My five year old ended up with head lice and much to my dismay so did my baby boy, not yet one.  I knew I couldn’t treat my baby boy with over the counter chemical filled products and I wasn’t winning my own battle with head lice.  So I went searching through my natural remedies book for head lice treatment.  Found one and  applied the lotion to my five year old and it worked.  Then I applied the lotion to my baby boy knowing it was gentle enough to use on him and again it worked.

I used the lotion on myself and sure enough I combed out a couple of good sized adult lice along with some young lice and eggs.  I had been certain they were there all along!  I also washed all our clothes, bedding, cushion covers, towels etc. in eucalyptus oil.  I waited a couple of days and rechecked everyone’s hair.  Nothing.  I waited longer thinking perhaps eggs just needed to hatch.  Still nothing.  I was so happy with the results.

The lotion is viscous.  It is easy to use - though it might be tricky for those with thick long hair (I have long hair).  Still, the results are great.
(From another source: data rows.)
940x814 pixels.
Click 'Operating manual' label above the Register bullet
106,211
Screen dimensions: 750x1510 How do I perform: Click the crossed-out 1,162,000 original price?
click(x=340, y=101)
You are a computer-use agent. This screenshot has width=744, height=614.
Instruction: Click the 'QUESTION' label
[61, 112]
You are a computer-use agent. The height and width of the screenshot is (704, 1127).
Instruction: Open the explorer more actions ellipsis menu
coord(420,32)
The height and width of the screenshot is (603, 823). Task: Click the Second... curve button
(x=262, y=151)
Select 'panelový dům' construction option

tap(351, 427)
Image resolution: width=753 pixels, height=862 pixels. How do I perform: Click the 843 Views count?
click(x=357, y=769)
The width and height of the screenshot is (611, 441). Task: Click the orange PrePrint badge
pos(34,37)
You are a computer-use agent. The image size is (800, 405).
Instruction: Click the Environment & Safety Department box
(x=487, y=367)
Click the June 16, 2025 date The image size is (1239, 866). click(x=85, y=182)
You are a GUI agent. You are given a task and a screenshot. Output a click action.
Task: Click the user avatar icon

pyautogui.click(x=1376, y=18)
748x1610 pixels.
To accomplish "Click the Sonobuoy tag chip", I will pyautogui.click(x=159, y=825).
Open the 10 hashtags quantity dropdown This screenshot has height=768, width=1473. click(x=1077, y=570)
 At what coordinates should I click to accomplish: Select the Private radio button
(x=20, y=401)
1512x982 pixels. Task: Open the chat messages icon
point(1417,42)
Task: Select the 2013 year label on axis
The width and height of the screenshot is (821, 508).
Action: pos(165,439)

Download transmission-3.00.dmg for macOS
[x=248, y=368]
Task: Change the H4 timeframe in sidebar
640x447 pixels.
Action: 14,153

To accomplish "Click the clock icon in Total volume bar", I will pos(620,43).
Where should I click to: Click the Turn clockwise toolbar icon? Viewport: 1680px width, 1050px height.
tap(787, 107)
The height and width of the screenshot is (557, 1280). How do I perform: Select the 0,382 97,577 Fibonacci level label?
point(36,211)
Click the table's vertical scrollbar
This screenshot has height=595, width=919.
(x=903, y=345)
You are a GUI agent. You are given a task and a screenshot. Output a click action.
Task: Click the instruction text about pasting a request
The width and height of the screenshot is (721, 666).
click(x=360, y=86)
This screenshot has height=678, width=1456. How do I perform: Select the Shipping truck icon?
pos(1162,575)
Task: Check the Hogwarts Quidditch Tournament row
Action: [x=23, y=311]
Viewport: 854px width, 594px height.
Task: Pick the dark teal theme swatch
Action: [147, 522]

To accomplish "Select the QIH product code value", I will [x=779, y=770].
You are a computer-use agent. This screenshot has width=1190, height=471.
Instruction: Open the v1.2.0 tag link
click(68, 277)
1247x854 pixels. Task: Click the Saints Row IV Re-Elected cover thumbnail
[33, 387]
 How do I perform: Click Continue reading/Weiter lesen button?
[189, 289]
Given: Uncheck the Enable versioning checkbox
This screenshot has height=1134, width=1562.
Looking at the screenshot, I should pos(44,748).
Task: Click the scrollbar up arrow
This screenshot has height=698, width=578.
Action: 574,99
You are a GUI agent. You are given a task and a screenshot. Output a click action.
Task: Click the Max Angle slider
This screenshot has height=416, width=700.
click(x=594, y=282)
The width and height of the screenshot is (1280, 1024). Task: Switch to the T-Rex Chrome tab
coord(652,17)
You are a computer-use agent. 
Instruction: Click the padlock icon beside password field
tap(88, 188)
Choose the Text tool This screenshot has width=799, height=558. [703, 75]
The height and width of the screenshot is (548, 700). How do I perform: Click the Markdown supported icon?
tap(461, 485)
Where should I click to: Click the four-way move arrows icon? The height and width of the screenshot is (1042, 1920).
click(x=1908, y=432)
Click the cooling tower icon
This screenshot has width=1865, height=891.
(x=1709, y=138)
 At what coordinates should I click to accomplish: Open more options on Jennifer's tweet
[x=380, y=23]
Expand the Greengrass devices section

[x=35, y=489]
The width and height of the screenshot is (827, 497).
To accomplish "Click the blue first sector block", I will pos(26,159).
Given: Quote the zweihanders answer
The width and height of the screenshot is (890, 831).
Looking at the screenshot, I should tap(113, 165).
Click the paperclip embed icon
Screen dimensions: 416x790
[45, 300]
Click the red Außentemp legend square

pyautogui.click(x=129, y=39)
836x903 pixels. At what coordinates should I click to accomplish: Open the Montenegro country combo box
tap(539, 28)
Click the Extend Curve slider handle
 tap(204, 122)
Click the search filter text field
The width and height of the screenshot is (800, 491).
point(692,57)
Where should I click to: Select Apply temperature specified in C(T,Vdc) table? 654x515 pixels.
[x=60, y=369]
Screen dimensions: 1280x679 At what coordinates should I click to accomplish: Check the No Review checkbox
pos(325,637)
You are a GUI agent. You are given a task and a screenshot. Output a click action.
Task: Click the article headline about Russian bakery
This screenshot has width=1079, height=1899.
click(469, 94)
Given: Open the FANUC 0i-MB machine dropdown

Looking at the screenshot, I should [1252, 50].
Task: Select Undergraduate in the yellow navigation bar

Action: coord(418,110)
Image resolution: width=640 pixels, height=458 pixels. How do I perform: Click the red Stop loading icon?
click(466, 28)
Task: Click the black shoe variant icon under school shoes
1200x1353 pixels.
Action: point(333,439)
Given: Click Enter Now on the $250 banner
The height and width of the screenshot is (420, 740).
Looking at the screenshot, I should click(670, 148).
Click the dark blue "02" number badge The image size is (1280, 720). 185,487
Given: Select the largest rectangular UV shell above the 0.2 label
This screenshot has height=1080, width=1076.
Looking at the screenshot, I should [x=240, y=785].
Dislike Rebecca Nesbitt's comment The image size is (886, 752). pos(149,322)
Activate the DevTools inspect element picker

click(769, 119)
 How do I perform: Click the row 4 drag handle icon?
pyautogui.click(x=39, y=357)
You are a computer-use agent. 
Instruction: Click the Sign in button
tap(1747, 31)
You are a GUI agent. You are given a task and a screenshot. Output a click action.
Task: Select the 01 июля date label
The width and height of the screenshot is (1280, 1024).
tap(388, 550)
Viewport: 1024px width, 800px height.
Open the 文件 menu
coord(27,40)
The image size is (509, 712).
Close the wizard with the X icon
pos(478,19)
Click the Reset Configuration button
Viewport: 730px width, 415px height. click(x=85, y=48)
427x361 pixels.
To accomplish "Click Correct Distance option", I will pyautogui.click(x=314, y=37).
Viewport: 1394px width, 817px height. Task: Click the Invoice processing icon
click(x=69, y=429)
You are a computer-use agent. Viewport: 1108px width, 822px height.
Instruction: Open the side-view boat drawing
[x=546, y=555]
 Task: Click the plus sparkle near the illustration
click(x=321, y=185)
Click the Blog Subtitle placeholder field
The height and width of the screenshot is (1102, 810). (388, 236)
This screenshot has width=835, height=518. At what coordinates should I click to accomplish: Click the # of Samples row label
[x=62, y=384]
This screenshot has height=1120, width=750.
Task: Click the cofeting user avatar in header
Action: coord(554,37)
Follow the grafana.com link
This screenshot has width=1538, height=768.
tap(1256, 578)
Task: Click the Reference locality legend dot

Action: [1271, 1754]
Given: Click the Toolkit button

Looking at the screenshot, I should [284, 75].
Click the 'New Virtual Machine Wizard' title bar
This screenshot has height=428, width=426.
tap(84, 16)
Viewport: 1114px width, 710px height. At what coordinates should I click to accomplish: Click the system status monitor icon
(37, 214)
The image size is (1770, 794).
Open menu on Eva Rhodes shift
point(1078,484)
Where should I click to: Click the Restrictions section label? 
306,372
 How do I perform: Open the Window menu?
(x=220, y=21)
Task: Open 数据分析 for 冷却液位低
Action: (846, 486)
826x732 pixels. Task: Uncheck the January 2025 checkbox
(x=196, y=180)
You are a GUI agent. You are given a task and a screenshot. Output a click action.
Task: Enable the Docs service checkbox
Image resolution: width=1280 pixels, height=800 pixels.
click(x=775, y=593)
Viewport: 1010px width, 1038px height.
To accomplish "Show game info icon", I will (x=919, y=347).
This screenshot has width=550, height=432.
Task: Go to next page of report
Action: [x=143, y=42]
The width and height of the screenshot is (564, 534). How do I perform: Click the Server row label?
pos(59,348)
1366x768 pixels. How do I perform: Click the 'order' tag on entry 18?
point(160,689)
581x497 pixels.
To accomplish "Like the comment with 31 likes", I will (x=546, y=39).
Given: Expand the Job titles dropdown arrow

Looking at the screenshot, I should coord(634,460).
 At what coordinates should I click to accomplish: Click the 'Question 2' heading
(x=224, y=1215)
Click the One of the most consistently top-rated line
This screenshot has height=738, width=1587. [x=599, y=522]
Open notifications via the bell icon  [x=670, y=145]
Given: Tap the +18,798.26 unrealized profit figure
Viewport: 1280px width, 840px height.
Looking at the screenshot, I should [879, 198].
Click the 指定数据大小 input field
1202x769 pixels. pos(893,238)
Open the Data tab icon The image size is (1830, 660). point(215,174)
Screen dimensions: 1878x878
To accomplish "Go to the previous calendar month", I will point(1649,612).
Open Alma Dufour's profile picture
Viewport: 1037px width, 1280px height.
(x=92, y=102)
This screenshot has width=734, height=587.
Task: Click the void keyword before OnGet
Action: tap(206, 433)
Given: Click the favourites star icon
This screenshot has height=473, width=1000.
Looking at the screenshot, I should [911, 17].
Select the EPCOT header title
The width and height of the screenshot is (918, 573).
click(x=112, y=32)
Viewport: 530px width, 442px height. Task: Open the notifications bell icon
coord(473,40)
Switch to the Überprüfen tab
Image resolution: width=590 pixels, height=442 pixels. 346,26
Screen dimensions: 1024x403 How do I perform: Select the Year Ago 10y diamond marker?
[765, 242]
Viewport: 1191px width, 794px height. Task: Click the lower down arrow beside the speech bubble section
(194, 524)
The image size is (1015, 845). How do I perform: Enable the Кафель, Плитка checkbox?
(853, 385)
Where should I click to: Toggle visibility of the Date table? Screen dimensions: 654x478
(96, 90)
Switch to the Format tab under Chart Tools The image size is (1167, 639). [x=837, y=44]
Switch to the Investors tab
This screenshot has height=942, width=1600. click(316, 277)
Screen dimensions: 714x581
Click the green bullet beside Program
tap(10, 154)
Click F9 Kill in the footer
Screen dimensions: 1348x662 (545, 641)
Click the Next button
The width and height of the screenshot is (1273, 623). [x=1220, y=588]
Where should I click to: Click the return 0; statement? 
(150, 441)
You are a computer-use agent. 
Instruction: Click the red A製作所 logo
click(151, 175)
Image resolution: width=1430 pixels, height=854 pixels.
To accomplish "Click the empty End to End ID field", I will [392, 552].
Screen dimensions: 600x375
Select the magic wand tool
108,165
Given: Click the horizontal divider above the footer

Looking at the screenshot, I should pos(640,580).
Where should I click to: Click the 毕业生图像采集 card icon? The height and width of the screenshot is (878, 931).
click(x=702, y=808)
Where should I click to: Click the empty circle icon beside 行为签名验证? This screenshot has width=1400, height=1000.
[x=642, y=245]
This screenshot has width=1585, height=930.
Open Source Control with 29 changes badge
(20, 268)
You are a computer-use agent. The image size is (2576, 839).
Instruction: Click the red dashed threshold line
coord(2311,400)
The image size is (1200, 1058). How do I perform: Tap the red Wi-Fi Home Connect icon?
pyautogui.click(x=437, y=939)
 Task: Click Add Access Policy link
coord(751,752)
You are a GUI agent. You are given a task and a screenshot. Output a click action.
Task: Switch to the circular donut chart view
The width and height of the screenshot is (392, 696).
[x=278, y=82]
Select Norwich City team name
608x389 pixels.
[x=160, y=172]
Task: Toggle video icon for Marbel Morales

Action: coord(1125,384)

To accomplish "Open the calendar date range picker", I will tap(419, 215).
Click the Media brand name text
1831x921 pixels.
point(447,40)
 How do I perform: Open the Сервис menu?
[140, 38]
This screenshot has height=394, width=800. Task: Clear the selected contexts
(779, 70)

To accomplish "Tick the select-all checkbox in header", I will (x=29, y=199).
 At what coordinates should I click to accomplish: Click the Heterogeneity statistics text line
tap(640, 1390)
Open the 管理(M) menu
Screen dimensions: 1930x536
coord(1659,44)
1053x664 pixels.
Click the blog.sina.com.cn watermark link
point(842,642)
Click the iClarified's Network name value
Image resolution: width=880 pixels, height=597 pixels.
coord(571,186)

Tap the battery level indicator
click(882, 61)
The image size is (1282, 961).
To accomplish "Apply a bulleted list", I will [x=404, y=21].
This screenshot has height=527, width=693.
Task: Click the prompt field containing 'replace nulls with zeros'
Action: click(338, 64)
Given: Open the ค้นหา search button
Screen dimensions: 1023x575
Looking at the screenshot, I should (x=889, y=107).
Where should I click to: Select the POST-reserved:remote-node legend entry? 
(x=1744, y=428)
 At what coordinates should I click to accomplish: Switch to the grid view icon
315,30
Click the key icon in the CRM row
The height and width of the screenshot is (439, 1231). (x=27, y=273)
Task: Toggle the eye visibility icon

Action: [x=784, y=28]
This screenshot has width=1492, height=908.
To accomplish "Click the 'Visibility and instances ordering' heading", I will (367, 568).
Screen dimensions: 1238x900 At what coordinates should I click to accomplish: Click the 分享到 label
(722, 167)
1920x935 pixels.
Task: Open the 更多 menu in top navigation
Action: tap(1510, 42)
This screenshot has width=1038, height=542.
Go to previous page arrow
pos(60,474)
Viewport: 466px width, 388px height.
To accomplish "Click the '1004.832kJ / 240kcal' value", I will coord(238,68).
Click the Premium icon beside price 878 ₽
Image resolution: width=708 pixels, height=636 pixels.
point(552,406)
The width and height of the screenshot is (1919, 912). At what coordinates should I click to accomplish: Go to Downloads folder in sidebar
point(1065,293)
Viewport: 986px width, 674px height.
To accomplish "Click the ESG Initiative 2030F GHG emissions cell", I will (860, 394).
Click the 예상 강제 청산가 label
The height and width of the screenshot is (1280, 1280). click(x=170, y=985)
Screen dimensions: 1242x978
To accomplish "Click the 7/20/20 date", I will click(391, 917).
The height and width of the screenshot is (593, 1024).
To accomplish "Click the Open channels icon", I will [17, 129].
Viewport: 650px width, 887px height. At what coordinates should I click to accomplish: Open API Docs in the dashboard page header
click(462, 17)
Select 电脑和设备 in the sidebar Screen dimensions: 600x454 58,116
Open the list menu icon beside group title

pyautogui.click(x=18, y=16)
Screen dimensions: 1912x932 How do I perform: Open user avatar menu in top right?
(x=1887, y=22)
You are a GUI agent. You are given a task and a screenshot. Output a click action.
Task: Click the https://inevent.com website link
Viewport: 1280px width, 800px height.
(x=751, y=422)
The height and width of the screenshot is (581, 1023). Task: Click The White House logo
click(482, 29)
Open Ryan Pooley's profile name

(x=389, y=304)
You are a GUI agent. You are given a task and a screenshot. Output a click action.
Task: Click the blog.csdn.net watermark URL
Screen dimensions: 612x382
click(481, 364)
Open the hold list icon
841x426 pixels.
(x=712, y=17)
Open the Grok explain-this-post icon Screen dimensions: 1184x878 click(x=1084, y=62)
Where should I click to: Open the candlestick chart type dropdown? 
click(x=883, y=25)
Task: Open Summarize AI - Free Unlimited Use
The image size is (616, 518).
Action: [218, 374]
What was the 'lotion' my natural remedy book recommend?  Humble old olive oil!  It literally overpowers the lice and they suffocate to death within minutes.  Simple, and gooey, yet effective.

* * *
To use the Head Lice lotion:

Comb or brush out all knots so hair is tangle free.

Apply the lotion in small batches to the scalp, starting from the front of the head.  Massage the lotion into the scalp and up the hair shaft, then apply the next dollop working your way back to the nape of the neck.  Repeat until all the scalp and as much hair as possible is coated.  Much the same way you apply hair dye.


Comb through the hair with a normal wide tooth comb or bush making sure hair is tangle free and manageable.

Working in sections, comb through the hair with the head lice comb slowing working your way through the hair to scoop out the lice.  You may need a white plate or bowl and a toothpick to take the lice and eggs out of the comb and place on the plate.


Continue until all the hair has been combed through and repeat several times.  Good news is even if you miss some lice they will have suffocated to death.

Put on a cap (or plastic bag) over the hair and leave to stand for 10 minutes.  Then repeat the combing process once more.

In most cases one application is all that’s needed.  Though if necessary repeat 3-7 days later as per the lice cycle.

Wash hair as per normal.  You will need to wash your hair a couple of times before the lotion is fully removed.

* * *
To do a pre lice check before applying the lotion, to find out if there are head lice to begin with.  Spritz hair with a solution of 2 parts water 1 part vinegar.  Vinegar is a mild acid and slows down the ability for lice to run and escape.  Comb hair with a normal comb or brush to untangle hair, then go through hair with a lice comb to see if the person has head lice.  If they do follow through with the head lice treatment.